[A Popular History of France From The Earliest Times by Francois Pierre Guillaume Guizot]@TWC D-Link bookA Popular History of France From The Earliest Times CHAPTER XIX 14/62
This charter was in the course of the twelfth century regarded as so favorable that it was demanded by a great number of towns and burghs; the king was asked for _the customs of Lorris_ (_consuetudines Lauracienses_), and in the space of fifty years they were granted to seven towns, some of them a considerable distance from Orleanness.
The towns which obtained them did not become by this qualification communes properly so called in the special and historical sense of the word; they had no jurisdiction of their own, no independent magistracy; they had not their own government in their hands; the king's officers, provosts, bailiffs, or others, were the only persons who exercised there a real and decisive power.
But the king's promises to the inhabitants, the rights which he authorized them to claim from him, and the rules which he imposed upon his officers in their government, were not concessions which were of no value or which remained without fruit.

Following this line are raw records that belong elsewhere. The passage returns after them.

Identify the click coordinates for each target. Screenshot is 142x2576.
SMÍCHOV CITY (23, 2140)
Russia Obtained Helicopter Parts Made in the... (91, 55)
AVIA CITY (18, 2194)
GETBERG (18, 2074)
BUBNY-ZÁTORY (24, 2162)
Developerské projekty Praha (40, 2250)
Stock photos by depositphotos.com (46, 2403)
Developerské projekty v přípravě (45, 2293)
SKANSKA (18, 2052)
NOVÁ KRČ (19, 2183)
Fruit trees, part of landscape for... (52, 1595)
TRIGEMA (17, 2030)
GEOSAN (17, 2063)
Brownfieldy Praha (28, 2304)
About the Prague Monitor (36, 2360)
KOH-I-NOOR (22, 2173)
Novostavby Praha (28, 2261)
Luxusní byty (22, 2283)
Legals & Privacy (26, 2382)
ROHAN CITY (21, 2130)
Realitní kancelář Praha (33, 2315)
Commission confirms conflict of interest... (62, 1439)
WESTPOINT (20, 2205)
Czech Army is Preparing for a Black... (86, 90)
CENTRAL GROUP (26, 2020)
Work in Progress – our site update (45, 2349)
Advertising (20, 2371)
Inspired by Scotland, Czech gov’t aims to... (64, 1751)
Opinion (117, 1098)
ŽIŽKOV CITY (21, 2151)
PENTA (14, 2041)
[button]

As we follow in the course of our history the towns which, without having been raised to communes properly so called, had obtained advantages of that kind, we see them developing and growing in population and wealth, and sticking more and more closely to that kingship from which they had received their privileges, and which, for all its imperfect observance and even frequent violation of promises, was nevertheless accessible to complaint, repressed from time to time the misbehavior of its officers, renewed at need and even extended privileges, and, in a word, promoted in its administration the progress of civilization and the counsels of reason, and thus attached the burghers to itself without recognizing on their side those positive rights and those guarantees of administrative independence which are in a perfect and solidly constructed social fabric the foundation of political liberty. [Illustration: Insurrection in favor of the Commune at Cambrai----214] Nor was it the kings alone who in the middle ages listened to the counsels of reason, and recognized in their behavior towards their towns the rights of justice.
Many bishops had become the feudal lords of the episcopal city; and the Christian spirit enlightened and animated many amongst them just as the monarchical spirit sometimes enlightened and guided the kings.